Collected data entries:

•••

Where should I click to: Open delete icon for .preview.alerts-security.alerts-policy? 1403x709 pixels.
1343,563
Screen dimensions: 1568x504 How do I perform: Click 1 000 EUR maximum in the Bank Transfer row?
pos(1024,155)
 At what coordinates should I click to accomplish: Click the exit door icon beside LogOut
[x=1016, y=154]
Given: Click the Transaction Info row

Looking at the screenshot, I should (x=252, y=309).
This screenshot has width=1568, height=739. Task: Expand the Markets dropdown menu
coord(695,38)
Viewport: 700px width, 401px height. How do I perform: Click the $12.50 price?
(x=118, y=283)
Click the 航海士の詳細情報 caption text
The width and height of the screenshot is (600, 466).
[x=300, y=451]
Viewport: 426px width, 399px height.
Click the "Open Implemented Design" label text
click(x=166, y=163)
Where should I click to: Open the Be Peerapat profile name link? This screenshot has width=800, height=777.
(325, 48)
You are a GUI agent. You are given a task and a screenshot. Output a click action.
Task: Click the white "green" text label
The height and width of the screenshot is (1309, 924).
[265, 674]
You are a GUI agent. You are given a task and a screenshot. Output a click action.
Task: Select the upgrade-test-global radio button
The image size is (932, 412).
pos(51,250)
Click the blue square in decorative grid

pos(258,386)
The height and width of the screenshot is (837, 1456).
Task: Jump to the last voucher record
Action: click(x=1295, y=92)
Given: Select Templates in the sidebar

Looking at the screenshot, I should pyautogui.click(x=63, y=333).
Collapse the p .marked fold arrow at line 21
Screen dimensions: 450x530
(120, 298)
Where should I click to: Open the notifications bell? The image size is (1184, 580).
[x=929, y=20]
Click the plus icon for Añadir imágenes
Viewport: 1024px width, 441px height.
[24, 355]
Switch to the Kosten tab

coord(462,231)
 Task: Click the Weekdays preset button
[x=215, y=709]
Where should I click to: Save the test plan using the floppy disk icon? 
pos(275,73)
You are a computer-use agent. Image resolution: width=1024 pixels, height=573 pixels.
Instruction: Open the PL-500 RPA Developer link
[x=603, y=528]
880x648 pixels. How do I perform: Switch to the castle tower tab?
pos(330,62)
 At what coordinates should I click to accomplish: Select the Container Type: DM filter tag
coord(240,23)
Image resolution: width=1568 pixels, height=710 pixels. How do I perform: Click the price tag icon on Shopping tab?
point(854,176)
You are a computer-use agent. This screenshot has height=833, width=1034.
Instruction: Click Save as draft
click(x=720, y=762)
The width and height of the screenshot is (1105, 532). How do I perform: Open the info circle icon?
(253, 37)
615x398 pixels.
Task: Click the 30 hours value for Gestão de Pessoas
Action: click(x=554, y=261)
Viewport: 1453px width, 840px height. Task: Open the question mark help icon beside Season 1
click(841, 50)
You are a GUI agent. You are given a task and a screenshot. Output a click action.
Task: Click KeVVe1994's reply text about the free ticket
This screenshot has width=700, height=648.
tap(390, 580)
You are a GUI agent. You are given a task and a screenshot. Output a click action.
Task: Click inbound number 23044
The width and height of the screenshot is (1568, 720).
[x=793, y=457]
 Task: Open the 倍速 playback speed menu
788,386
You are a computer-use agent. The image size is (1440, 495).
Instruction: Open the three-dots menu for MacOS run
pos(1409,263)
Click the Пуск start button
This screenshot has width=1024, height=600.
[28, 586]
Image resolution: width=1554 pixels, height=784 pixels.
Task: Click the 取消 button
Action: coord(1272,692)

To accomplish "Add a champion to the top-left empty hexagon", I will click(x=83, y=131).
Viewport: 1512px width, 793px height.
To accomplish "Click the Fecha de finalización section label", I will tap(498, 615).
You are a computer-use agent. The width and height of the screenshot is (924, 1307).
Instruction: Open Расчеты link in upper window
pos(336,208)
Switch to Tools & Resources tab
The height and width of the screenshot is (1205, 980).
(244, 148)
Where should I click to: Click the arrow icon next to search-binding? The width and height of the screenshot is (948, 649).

•••

About this task: Output exactly the lines from the one containing "Task: Open the 倍速 playback speed menu" through the last line of the entries, both ends included.

Exercise result:
 Task: Open the 倍速 playback speed menu
788,386
You are a computer-use agent. The image size is (1440, 495).
Instruction: Open the three-dots menu for MacOS run
pos(1409,263)
Click the Пуск start button
This screenshot has width=1024, height=600.
[28, 586]
Image resolution: width=1554 pixels, height=784 pixels.
Task: Click the 取消 button
Action: coord(1272,692)

To accomplish "Add a champion to the top-left empty hexagon", I will click(x=83, y=131).
Viewport: 1512px width, 793px height.
To accomplish "Click the Fecha de finalización section label", I will tap(498, 615).
You are a computer-use agent. The width and height of the screenshot is (924, 1307).
Instruction: Open Расчеты link in upper window
pos(336,208)
Switch to Tools & Resources tab
The height and width of the screenshot is (1205, 980).
(244, 148)
Where should I click to: Click the arrow icon next to search-binding? The width and height of the screenshot is (948, 649).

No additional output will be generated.